Furthermore, a questionnaire survey of expert knee surgeons in Australia was undertaken to determine the recommended timing for beginning post-operative rehabilitation following ACL reconstruction showed that rehabilitation was routinely recommended at a mean of 2 weeks postoperatively.[27] Notably, this finding is consistent with our recommendation to start supervised rehabilitation protocol for ACL patients within 2 weeks after surgery.

It must be noted that rehabilitation after knee ACL reconstruction has no time constraints. There is no defined time frame for returning to any activity. Depending on their functional progression, patients usually return to sports 6 months after surgery.[26]

It has been shown that delaying the initiation of rehabilitation for more than 1 month following reconstruction was associated with negative objective outcomes.[28] Therefore, we believe that obtaining early post-operative supervised rehabilitation exercises allows the patients to reduce the duration of the rehabilitation program and eventually get discharged earlier. However, current evidence still recommends cautiously choosing post-operative rehabilitation programs.[11] Regardless, patients’ programs should be individually prescribed and monitored to ensure that the rehabilitation protocol is followed and that they progress without adverse events.[29]

The present study has some limitations as this is a retrospective analysis, but we should point out that rehabilitation protocols were applied uniformly to all the patients. Another limitation that can be considered is that the protocol’s influence on physical activity and muscle endurance was not sufficiently assessed in this study. Moreover, the fact that it was a single-center study. Further multi-center research with longer follow-up is needed to assess the long-term prognosis.

CONCLUSION

Early supervised rehabilitation after arthroscopic ACL reconstruction can begin within the first 2 postoperative weeks, resulting in faster recovery, reduced total rehabilitation time, and a quicker return to the patient’s previous level of activities.

RECOMMENDATIONS

The actual timing and prognosis of early rehabilitation are limited after elective knee arthroscopy.
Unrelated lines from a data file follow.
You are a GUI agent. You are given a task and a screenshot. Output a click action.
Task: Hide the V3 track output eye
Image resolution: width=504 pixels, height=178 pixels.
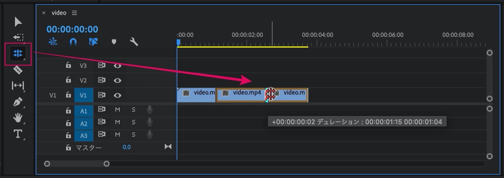118,65
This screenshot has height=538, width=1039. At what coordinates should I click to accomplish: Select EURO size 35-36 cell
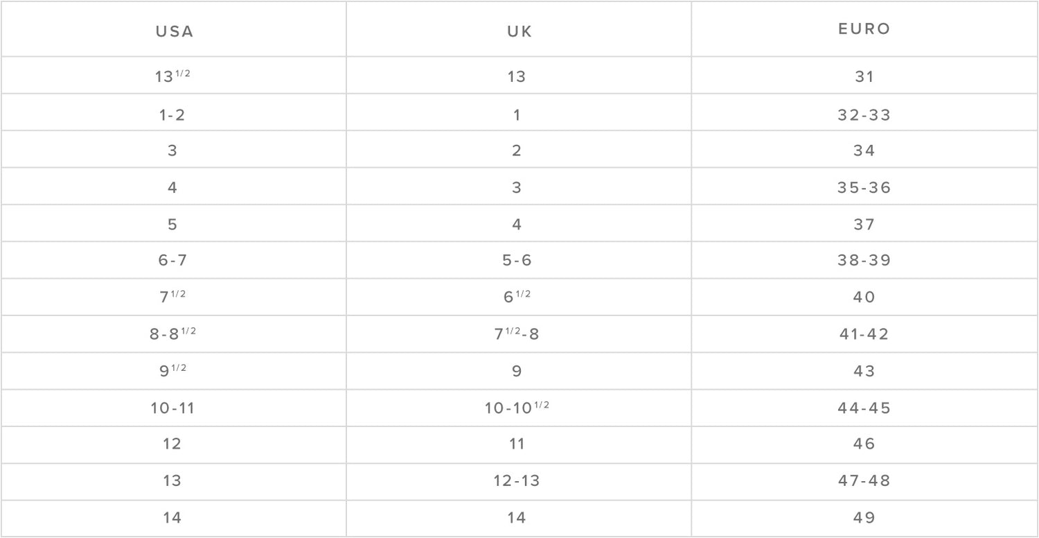coord(864,188)
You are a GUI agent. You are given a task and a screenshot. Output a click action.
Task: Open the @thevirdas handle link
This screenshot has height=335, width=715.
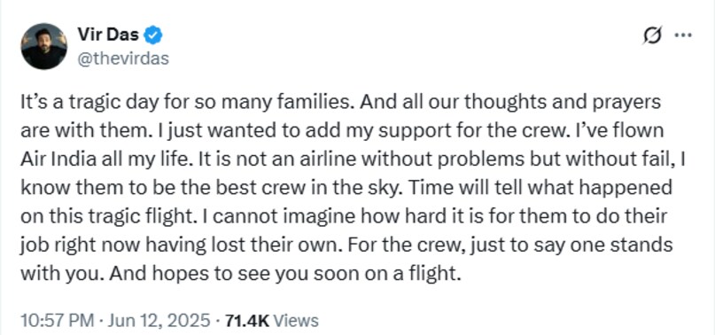pos(123,58)
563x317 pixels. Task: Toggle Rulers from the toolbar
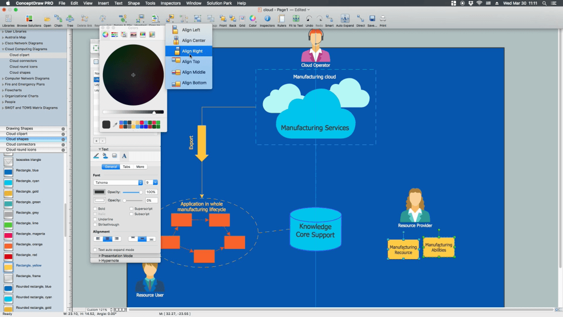pos(282,19)
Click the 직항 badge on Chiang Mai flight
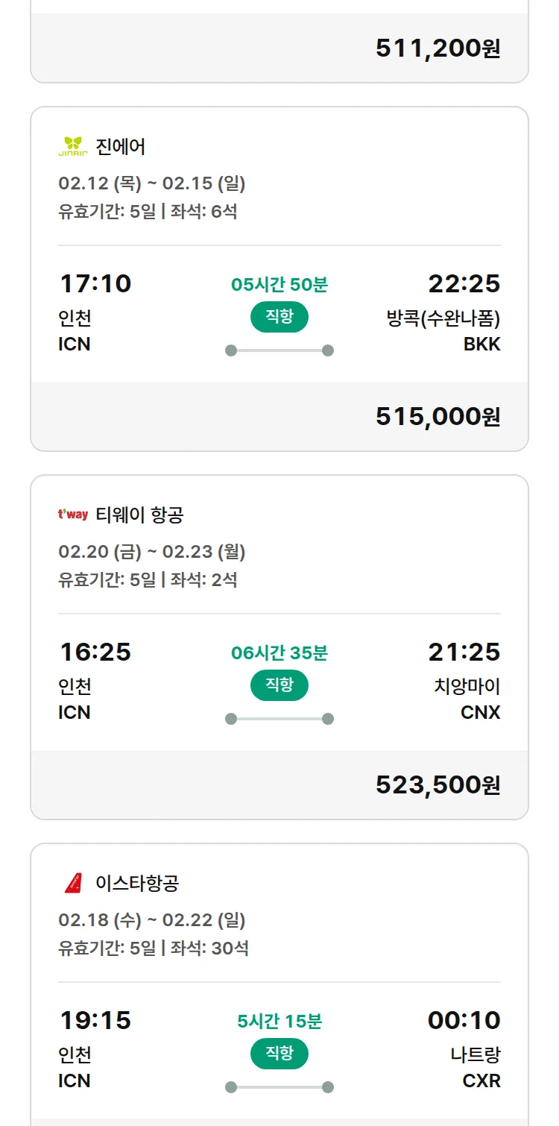 [279, 685]
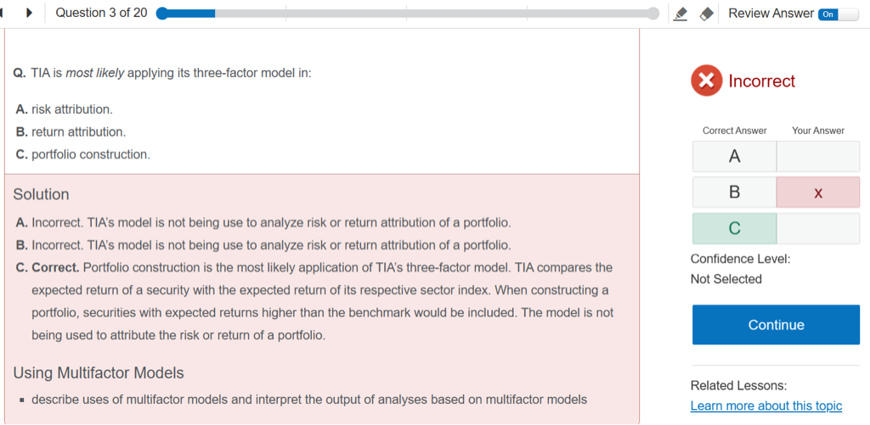Choose answer C, portfolio construction
Screen dimensions: 870x425
click(83, 154)
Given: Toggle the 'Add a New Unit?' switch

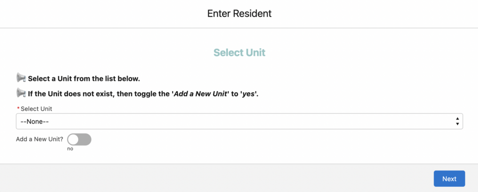Looking at the screenshot, I should (x=79, y=140).
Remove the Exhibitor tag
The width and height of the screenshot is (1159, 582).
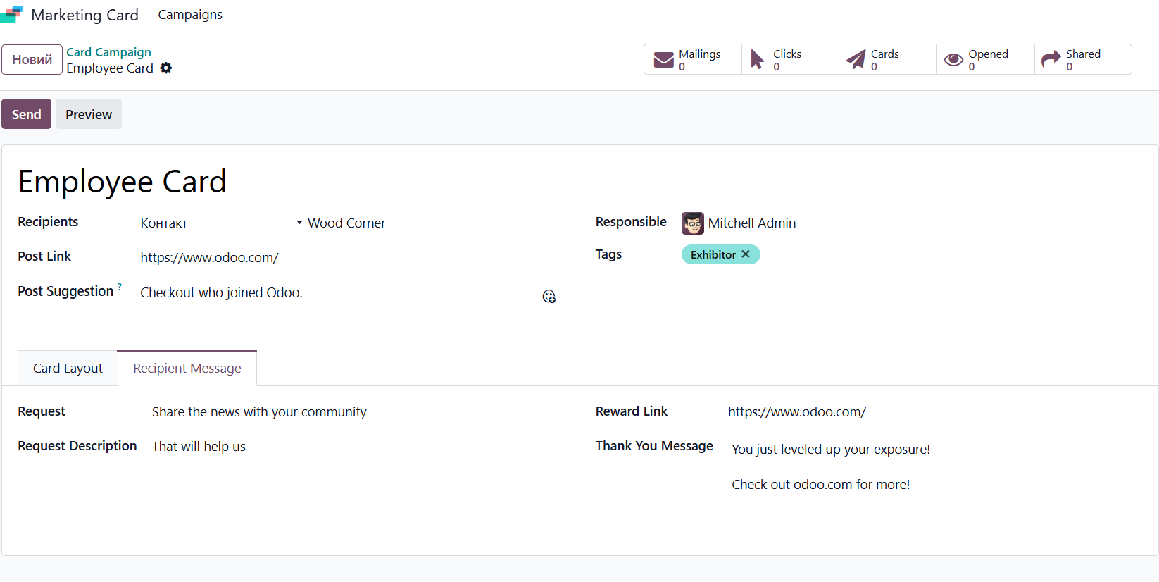coord(746,254)
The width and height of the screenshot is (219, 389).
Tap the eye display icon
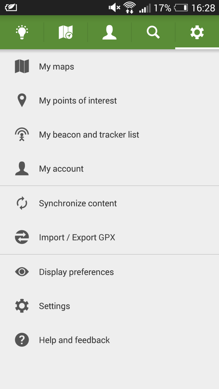point(22,272)
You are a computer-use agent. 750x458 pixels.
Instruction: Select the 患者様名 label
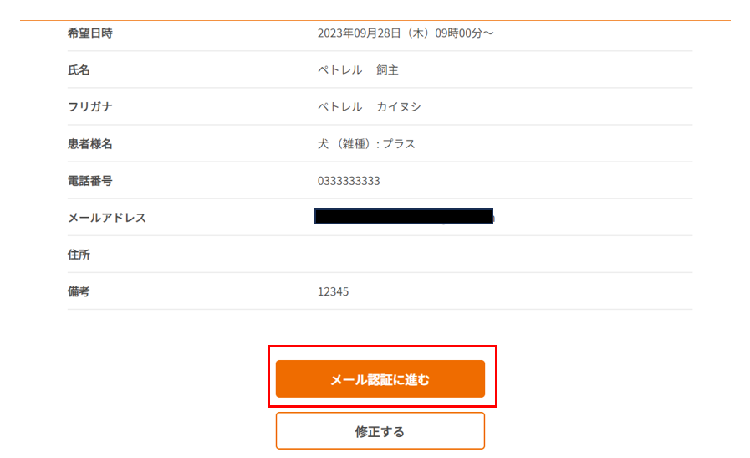pyautogui.click(x=89, y=144)
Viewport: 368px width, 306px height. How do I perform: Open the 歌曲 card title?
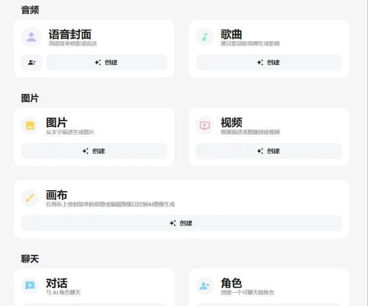tap(231, 34)
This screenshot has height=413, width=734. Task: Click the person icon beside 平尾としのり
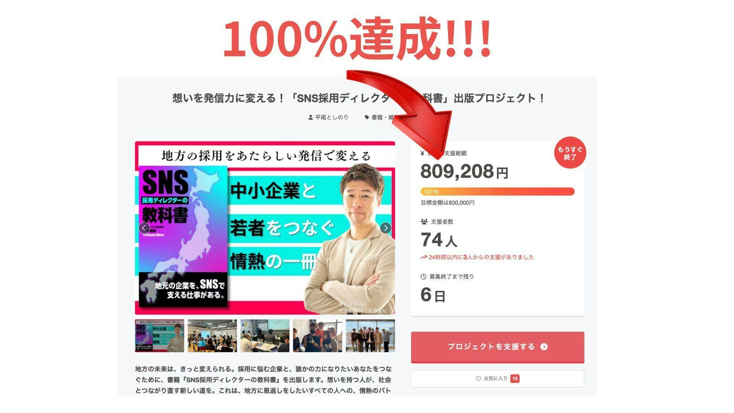click(x=310, y=117)
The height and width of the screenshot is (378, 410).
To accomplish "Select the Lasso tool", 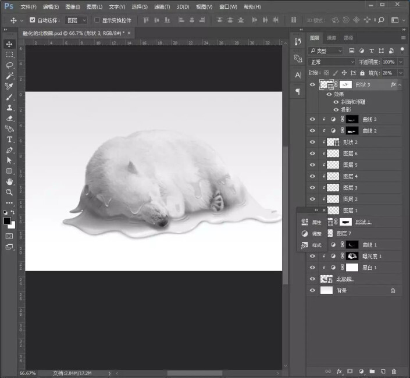I will click(x=9, y=65).
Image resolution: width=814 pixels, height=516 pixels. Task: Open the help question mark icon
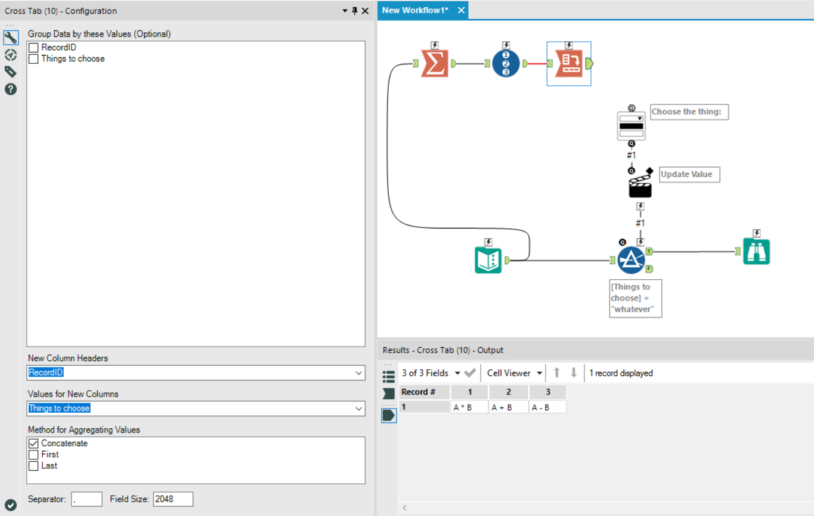[x=10, y=89]
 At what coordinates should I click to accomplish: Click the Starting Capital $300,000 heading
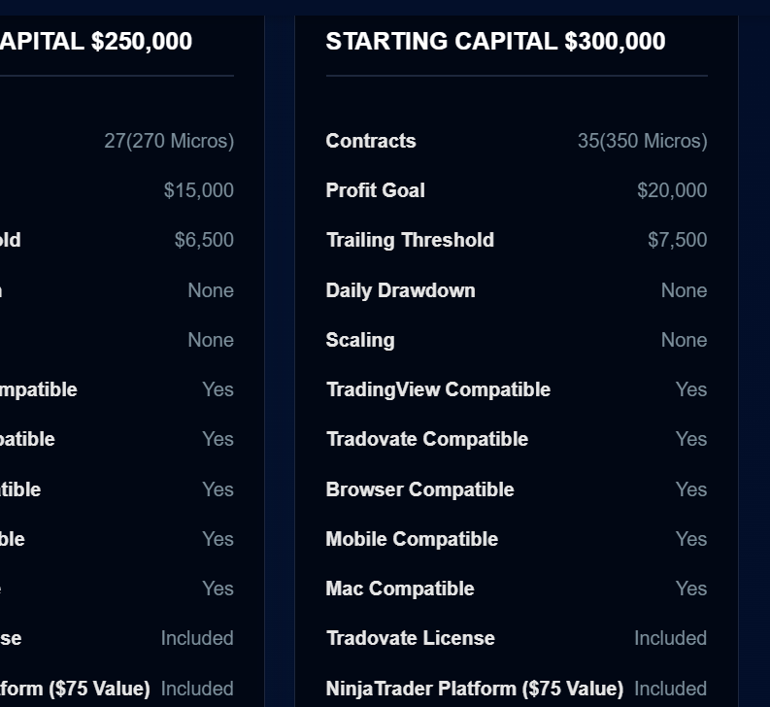click(x=495, y=42)
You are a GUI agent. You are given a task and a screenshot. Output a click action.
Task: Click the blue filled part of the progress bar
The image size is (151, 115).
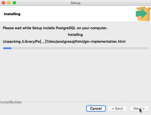pos(7,48)
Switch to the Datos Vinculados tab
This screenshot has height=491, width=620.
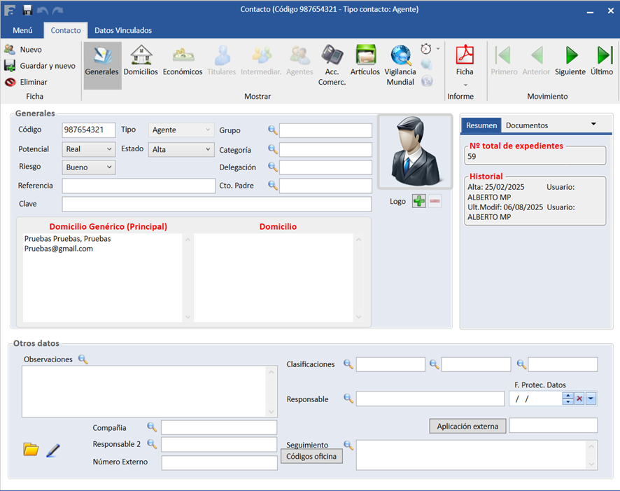click(123, 30)
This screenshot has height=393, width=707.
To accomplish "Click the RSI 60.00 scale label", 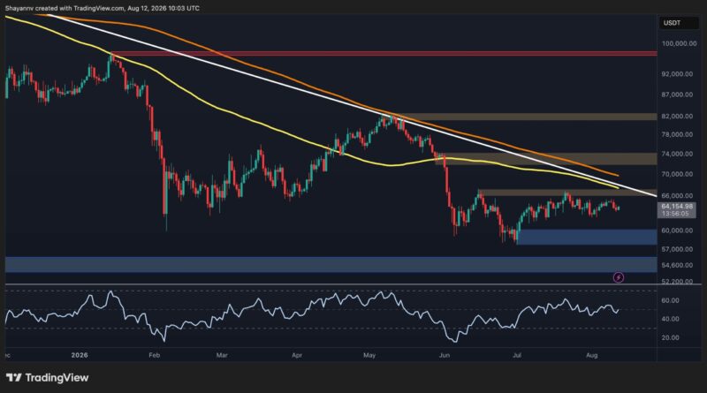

A future randomized and controlled study is recommended to validate the early rehabilitation strategy’s benefits and efficacy following arthroscopic knee surgery throughout long-term follow-up.

AUTHORS’ CONTRIBUTIONS

KHA, ABS, and RSZ conceived and designed the study and provided research materials. KHA, ABS, and RSZ collected and organized data. KHA, ABS, and RSZ analyzed and interpreted data and wrote the initial and final draft of the article. All authors have critically reviewed and approved the final draft and are responsible for the content and similarity index of the manuscript.

ETHICAL APPROVAL

The approval was obtained from the Security Forces Hospital ethics committee, Makkah No. SFHM-IRB 0378-02092, dated: 09/14/2020. The study was conducted in accordance with the ethical standards of the Declaration of Helsinki.

DECLARATION OF PATIENT CONSENT

The authors certify that they have obtained all appropriate patient consent forms for this study. In the form, the patients have given their consent for the images and other clinical information to be reported in the journal. The patients understand that their names and initials will not be published and due efforts will be made to conceal their identity, but anonymity cannot be guaranteed.

CONFLICTS OF INTEREST

There are no conflicting relationships or activities.

FINANCIAL SUPPORT AND SPONSORSHIP

This study received no specific grant from public, commercial, or not-for-profit funding agencies.